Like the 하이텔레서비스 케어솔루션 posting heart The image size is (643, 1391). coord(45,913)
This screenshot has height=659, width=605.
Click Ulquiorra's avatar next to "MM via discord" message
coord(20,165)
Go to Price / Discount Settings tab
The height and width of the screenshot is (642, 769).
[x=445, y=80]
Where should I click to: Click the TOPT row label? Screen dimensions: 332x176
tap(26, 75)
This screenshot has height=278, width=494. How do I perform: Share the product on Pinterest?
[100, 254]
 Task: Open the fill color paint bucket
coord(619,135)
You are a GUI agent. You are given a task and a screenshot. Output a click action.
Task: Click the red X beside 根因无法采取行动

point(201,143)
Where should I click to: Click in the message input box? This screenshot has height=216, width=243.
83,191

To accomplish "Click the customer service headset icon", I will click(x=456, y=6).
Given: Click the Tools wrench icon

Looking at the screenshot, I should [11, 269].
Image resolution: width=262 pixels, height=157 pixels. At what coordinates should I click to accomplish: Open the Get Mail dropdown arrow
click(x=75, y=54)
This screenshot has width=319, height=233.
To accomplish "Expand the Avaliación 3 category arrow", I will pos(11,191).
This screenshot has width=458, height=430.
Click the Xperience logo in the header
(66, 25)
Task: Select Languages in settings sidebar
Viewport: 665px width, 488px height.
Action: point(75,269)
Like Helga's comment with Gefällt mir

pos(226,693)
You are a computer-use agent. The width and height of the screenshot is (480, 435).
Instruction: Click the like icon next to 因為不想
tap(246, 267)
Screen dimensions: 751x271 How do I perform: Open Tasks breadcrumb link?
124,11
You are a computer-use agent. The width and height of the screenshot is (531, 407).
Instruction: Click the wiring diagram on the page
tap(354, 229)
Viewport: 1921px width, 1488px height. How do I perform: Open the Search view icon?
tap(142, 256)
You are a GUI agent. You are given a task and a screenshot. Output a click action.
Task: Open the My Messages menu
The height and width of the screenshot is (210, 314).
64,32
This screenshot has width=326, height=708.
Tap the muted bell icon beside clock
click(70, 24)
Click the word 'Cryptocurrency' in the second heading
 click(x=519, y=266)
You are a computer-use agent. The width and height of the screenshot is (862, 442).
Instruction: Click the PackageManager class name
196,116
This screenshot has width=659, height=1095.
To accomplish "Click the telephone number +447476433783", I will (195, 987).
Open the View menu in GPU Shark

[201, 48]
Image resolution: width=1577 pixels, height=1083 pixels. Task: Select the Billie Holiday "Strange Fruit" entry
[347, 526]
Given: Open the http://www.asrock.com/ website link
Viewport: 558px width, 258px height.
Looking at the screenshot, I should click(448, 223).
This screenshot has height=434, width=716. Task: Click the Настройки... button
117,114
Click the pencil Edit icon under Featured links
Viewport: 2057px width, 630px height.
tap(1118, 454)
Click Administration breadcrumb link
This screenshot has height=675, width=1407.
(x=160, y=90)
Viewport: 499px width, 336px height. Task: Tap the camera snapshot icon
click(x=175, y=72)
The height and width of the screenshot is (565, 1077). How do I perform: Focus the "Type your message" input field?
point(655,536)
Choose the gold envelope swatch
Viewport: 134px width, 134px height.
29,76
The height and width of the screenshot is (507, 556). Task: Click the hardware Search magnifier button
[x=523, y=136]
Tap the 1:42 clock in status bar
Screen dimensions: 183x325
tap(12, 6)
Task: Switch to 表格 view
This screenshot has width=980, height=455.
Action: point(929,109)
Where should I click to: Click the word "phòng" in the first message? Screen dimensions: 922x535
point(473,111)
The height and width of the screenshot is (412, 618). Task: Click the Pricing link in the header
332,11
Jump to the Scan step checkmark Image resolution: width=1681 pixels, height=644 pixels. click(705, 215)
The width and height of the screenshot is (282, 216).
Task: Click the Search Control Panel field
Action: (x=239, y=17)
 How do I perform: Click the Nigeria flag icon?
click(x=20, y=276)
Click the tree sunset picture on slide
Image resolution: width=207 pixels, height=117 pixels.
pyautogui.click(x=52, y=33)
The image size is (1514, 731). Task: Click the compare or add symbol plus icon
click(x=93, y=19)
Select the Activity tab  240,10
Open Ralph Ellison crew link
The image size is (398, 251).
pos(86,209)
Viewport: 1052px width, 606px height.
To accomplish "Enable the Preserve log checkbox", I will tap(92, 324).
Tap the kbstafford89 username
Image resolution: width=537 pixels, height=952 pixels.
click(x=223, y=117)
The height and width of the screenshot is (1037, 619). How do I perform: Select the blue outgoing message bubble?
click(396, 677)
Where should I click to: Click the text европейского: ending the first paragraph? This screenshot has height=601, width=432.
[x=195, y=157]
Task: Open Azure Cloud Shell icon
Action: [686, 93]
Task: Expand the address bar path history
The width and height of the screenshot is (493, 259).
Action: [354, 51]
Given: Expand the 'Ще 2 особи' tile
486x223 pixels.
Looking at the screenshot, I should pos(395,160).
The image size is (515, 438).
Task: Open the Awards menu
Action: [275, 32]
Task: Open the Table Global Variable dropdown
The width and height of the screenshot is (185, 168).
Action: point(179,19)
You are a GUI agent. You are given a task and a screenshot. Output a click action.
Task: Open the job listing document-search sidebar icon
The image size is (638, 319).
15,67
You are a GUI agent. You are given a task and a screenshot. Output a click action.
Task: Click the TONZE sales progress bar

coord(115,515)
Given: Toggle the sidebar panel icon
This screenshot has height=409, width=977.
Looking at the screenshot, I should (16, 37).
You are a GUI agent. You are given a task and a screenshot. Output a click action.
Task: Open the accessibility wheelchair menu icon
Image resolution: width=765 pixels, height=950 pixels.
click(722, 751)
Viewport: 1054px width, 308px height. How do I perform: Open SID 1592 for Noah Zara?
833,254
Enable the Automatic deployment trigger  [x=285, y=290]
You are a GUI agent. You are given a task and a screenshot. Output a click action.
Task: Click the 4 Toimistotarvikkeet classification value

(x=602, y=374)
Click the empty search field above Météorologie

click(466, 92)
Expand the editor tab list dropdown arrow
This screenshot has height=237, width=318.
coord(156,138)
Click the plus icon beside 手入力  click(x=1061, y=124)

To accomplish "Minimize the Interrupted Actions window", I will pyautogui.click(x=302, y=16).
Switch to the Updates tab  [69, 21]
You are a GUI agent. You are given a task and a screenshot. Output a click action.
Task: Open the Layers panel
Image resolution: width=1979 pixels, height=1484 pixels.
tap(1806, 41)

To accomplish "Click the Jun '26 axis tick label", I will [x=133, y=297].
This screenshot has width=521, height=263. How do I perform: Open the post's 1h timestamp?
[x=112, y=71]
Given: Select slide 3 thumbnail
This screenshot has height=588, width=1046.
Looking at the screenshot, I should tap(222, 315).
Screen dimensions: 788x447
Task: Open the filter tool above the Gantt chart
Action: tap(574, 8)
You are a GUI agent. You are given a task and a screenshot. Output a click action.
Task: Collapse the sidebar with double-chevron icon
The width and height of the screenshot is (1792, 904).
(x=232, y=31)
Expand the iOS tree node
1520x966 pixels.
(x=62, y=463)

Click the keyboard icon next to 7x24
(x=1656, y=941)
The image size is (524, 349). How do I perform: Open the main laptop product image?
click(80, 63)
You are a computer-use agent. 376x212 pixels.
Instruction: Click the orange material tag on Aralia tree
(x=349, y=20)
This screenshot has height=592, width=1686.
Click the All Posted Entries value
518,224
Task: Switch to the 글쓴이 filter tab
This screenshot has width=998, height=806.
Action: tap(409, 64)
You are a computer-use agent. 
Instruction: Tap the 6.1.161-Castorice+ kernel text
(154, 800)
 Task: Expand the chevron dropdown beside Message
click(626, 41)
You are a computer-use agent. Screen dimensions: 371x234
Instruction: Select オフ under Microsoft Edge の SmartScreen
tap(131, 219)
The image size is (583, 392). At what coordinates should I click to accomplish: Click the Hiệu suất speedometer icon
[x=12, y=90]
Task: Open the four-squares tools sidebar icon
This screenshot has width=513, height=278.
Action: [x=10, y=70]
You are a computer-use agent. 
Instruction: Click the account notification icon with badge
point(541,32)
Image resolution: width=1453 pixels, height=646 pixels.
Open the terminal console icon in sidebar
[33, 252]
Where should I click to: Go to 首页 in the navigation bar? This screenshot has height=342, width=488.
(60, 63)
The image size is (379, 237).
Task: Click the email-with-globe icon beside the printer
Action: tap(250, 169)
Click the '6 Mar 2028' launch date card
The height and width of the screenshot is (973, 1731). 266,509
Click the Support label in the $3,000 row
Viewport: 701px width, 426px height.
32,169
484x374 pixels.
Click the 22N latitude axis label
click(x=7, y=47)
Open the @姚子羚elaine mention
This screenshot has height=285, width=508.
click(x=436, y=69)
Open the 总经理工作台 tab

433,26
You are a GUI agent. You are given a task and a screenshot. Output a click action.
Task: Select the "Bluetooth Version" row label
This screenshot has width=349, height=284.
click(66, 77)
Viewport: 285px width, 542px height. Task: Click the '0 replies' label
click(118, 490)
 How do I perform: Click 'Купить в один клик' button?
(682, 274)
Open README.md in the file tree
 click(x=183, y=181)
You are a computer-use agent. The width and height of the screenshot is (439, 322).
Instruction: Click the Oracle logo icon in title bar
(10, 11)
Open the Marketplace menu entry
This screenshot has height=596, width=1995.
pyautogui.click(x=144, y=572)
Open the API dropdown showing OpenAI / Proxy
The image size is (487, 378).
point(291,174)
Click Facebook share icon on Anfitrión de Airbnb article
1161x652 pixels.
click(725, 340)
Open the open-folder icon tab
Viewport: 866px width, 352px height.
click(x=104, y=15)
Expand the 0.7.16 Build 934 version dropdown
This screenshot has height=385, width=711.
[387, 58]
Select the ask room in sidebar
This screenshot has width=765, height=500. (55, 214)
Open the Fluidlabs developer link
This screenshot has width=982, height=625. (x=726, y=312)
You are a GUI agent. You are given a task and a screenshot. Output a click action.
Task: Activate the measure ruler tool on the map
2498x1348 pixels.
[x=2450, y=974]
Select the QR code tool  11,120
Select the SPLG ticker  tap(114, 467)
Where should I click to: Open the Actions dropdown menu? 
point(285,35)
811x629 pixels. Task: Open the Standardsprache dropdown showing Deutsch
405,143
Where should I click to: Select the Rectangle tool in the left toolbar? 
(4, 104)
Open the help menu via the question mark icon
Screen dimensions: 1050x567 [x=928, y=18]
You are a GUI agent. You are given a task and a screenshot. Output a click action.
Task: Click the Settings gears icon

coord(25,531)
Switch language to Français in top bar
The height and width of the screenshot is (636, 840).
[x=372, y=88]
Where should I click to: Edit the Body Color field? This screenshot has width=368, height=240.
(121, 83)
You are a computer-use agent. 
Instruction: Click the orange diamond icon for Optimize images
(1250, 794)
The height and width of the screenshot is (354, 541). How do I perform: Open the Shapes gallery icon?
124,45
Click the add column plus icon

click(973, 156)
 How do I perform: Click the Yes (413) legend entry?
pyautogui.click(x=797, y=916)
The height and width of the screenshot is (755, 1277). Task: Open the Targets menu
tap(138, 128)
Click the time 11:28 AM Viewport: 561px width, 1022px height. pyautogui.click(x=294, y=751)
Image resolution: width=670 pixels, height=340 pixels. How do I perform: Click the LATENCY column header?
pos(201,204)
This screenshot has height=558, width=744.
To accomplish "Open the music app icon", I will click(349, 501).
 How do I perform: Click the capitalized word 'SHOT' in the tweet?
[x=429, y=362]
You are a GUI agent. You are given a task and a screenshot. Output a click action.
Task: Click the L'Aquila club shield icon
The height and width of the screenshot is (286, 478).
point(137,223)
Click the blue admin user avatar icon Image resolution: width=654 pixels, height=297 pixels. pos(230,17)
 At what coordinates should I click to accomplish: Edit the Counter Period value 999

+++++

§ **What the exercise asks**:
Retype the lines of the listing above, starting at the line containing "will click(x=456, y=6)." and ending with the line containing "Looking at the screenshot, I should click(448, 223).", both included.

§ **Result**:
To accomplish "Click the customer service headset icon", I will click(x=456, y=6).
Given: Click the Tools wrench icon

Looking at the screenshot, I should [11, 269].
Image resolution: width=262 pixels, height=157 pixels. At what coordinates should I click to accomplish: Open the Get Mail dropdown arrow
click(x=75, y=54)
This screenshot has width=319, height=233.
To accomplish "Expand the Avaliación 3 category arrow", I will pos(11,191).
This screenshot has width=458, height=430.
Click the Xperience logo in the header
(66, 25)
Task: Select Languages in settings sidebar
Viewport: 665px width, 488px height.
Action: point(75,269)
Like Helga's comment with Gefällt mir

pos(226,693)
You are a computer-use agent. The width and height of the screenshot is (480, 435).
Instruction: Click the like icon next to 因為不想
tap(246, 267)
Screen dimensions: 751x271 How do I perform: Open Tasks breadcrumb link?
124,11
You are a computer-use agent. The width and height of the screenshot is (531, 407).
Instruction: Click the wiring diagram on the page
tap(354, 229)
Viewport: 1921px width, 1488px height. How do I perform: Open the Search view icon?
tap(142, 256)
You are a GUI agent. You are given a task and a screenshot. Output a click action.
Task: Open the My Messages menu
The height and width of the screenshot is (210, 314).
64,32
This screenshot has width=326, height=708.
Tap the muted bell icon beside clock
click(70, 24)
Click the word 'Cryptocurrency' in the second heading
 click(x=519, y=266)
You are a computer-use agent. The width and height of the screenshot is (862, 442).
Instruction: Click the PackageManager class name
196,116
This screenshot has width=659, height=1095.
To accomplish "Click the telephone number +447476433783", I will (195, 987).
Open the View menu in GPU Shark

[201, 48]
Image resolution: width=1577 pixels, height=1083 pixels. Task: Select the Billie Holiday "Strange Fruit" entry
[347, 526]
Given: Open the http://www.asrock.com/ website link
Viewport: 558px width, 258px height.
Looking at the screenshot, I should click(448, 223).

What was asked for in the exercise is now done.